If all of Brazil’s active legal mining sites continue to operate in the coming decades, emissions will total an estimated 2.55 gigatonnes of carbon dioxide equivalent (CO2e) due to loss of vegetation (0.87 Gt CO2eq) and soil (1.68 Gt CO2eq).
In a paper published in the journal Communications Earth & Environment, researchers at the University of São Paulo’s Luiz de Queiroz College of Agriculture estimated the figures and inferred that such an amount of CO2e corresponds to about 5% of the world’s annual greenhouse gas emissions from human activities.
According to the scientists, Brazil has 5.4 million hectares of active legal mines, almost equivalent to Croatia’s landmass. Legal mines are located all over the country, but most are in subtropical and tropical areas and have the largest soil organic carbon stocks, estimated at 1.05 Gt CO2e.
Given this situation, the team led by Tiago Osório Ferreira suggests that post-mine reclamation involving the reconstruction of soils using mine tailings and other residues such as domestic and industrial waste could be the solution to offset emissions. Their calculations show that these anthropic soils, known as Technosols, could potentially offset up to 60% (1 Gt CO2e) of soil-related CO2 emissions.
“When we thought about carbon stocks, the first step was to analyze emissions. Although most previous research focused on the impact of ore processing via the burning of fuel and electricity consumption, for example, open-cast mining in pits is the rule in Brazil and the rest of the world, and the soil is the main terrestrial carbon storage ecosystem. When the soil is removed, organic matter and vegetation change, releasing CO2. We estimated potential emissions from the removal of soil and vegetation at 2.55 GT CO2e,” Francisco Ruiz, lead author of the paper, said in a media statement.
For Ruiz and Osório Ferreira, Technosols can be a productive path to decarbonization as they can become a stable form of carbon storage. In addition to this, they can restore essential ecosystem services such as food and energy production or protection of biodiversity, water quality and nutrient cycling. Properly treated to neutralize toxic substances, they can also support native plants, crops and forests, capturing carbon as organic matter accumulates.
To test the hypothesis that Technosol construction mitigates CO2 emissions from open-cast mining, the researchers estimated carbon stocks in Brazilian mining sites using data available on SIGMINE, an online platform maintained by the National Mining Agency (ANM).
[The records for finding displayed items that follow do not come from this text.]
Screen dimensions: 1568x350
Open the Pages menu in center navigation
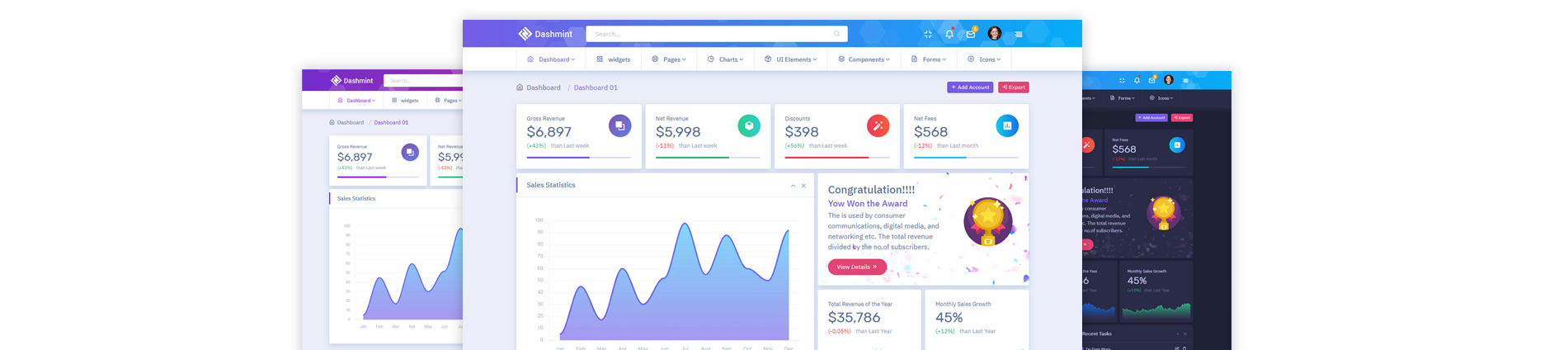pos(669,59)
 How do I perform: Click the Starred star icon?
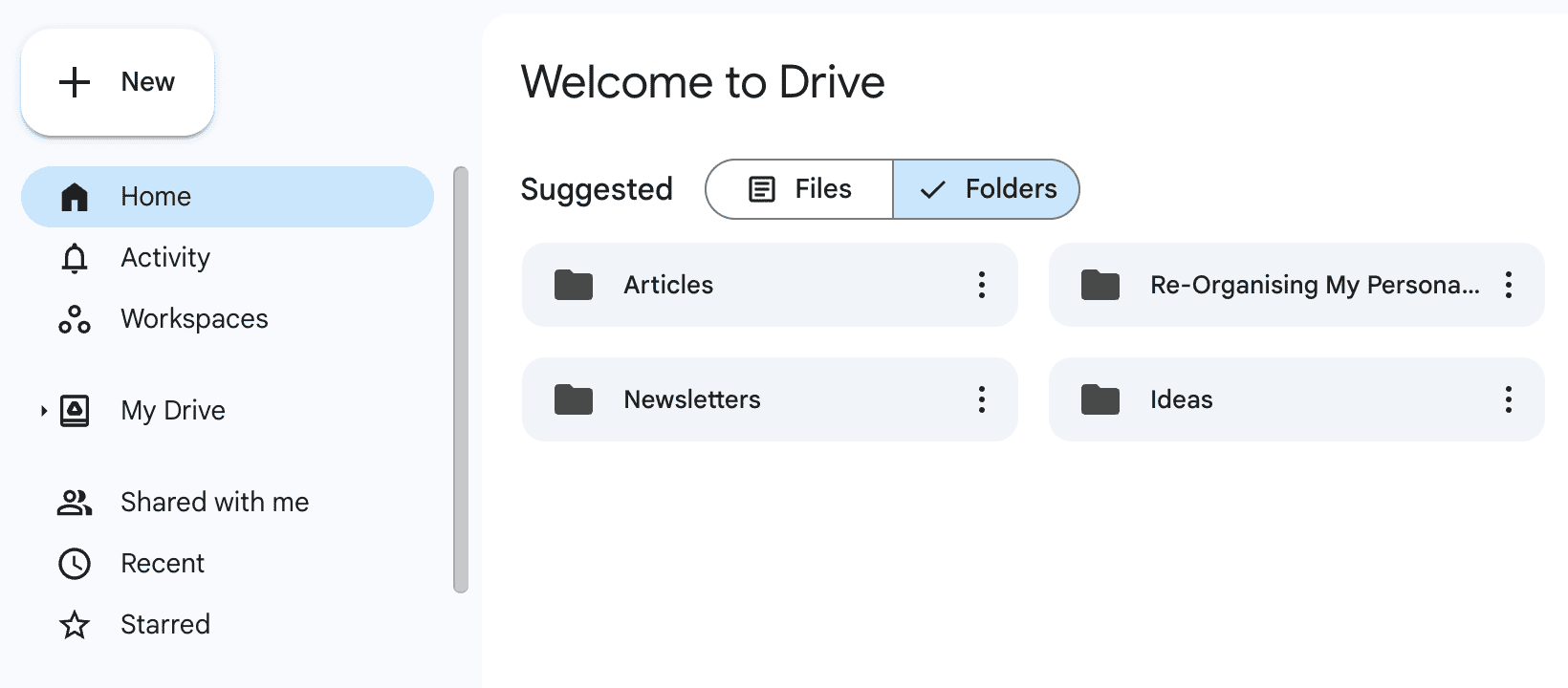coord(75,625)
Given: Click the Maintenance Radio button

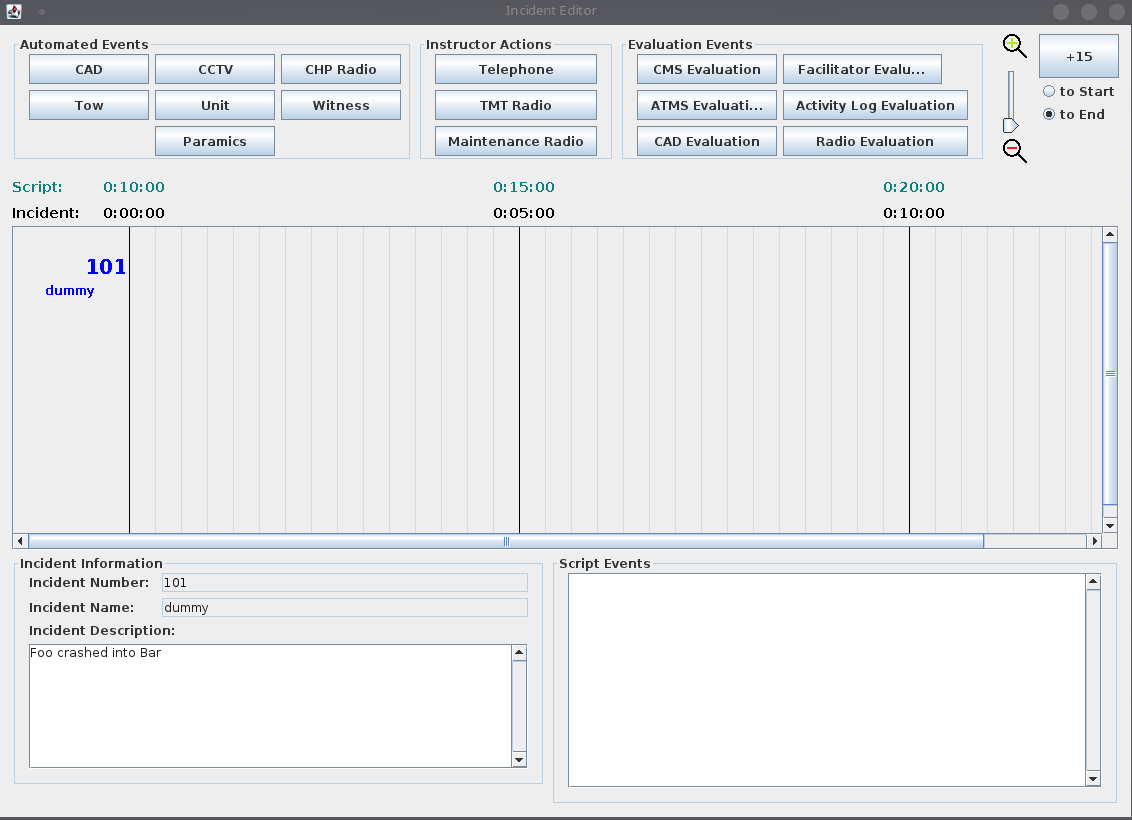Looking at the screenshot, I should coord(515,141).
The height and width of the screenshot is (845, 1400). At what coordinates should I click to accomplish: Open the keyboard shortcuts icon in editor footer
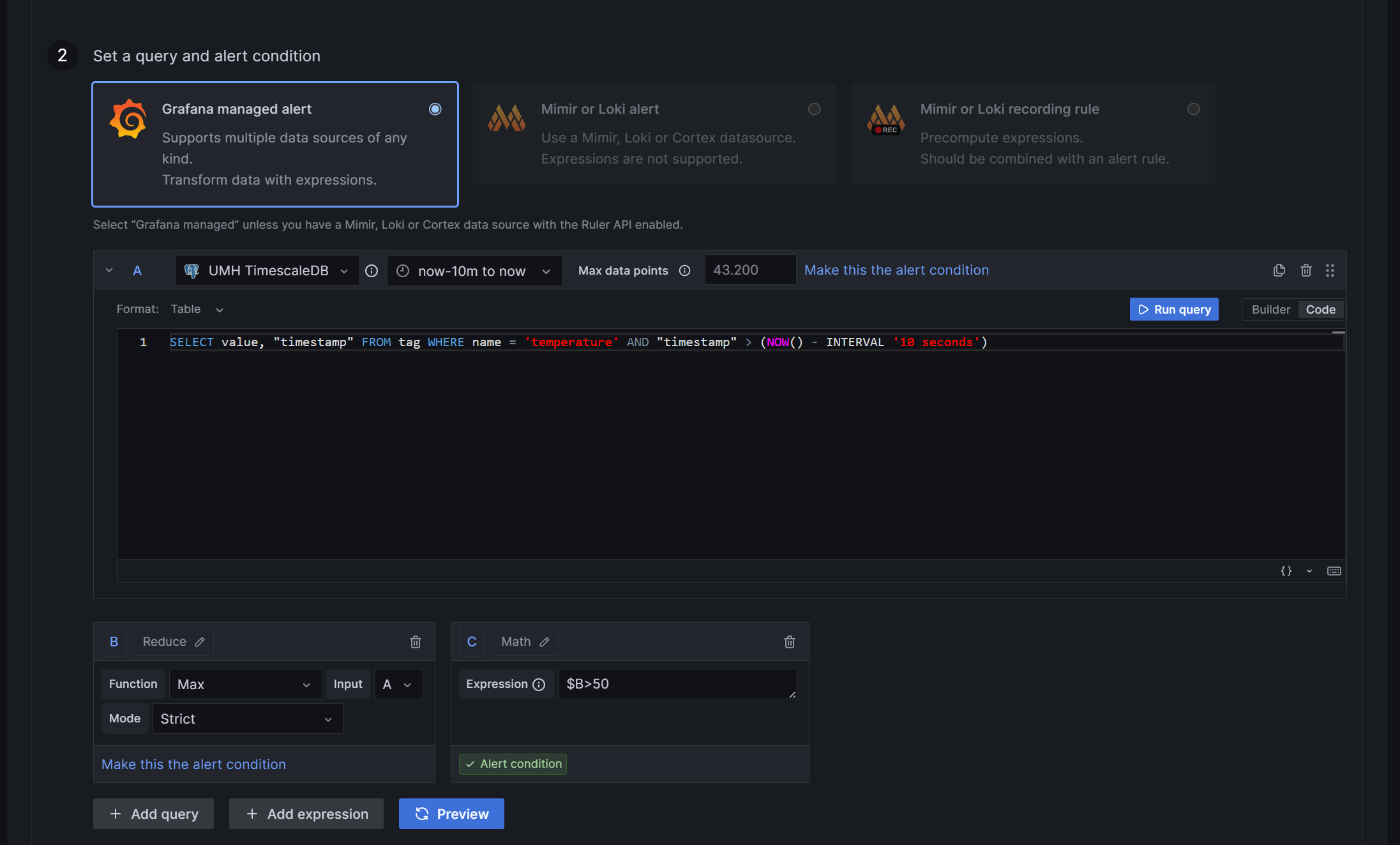[1334, 571]
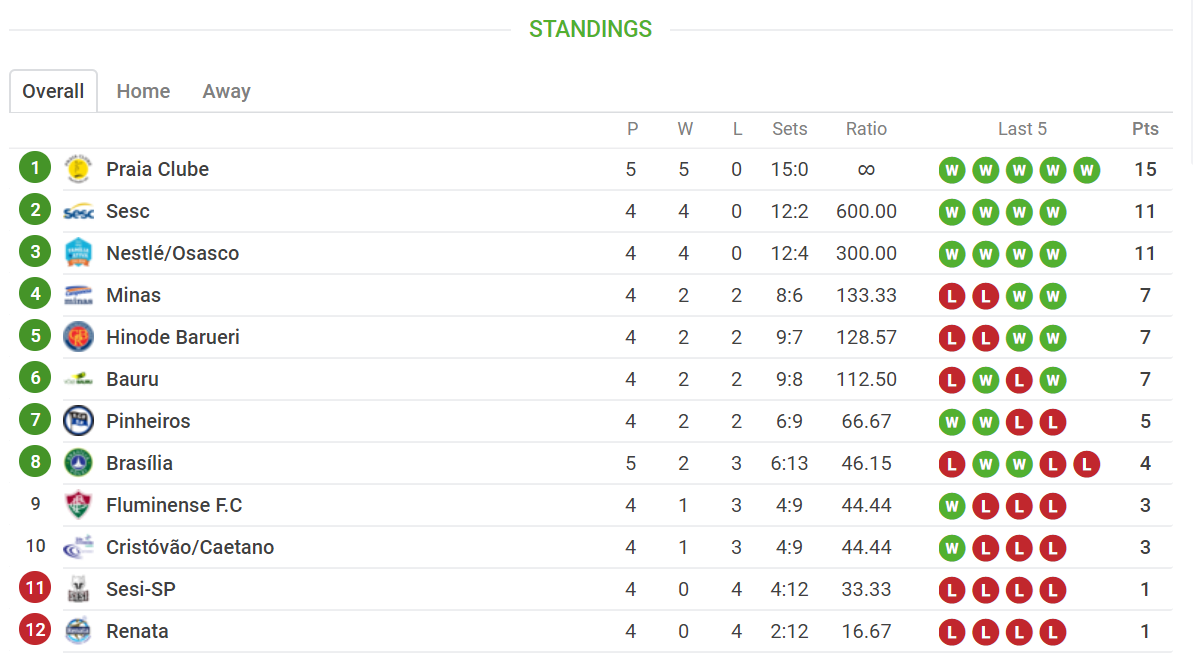Click the Fluminense F.C crest
This screenshot has height=664, width=1193.
[x=78, y=505]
They found that recovery of soil organic stocks with Technosols is climate-dependent, with tropical Technosols showing the greatest potential carbon stock recovery owing to high input of plant-derived carbon and strong potential for carbon stabilization through mineral-organic interactions.
“One of our most important findings is the amount of carbon obtained in Technosols. In some cases, it exceeds the total in natural soils,” Osório Ferreira said. “The studies conducted by Francisco [Ruiz] show that it’s possible, in a very short time, to construct soils that perform even better than natural soils and help mitigate the adverse effects of climate change.”
The researchers stress that some types of mine waste contain potentially toxic elements such as arsenic, mercury, cadmium, copper, and lead and that precautions should be taken to avoid their use. Thus, prior to turning them into Tecnosoils, it is important to apply some remediation techniques such as phytoremediation or the use of plants and associated soil microbes to reduce the levels or toxic effects of contaminants, and soil amendment, which involves the addition of certain materials to improve the soil’s physical and chemical properties.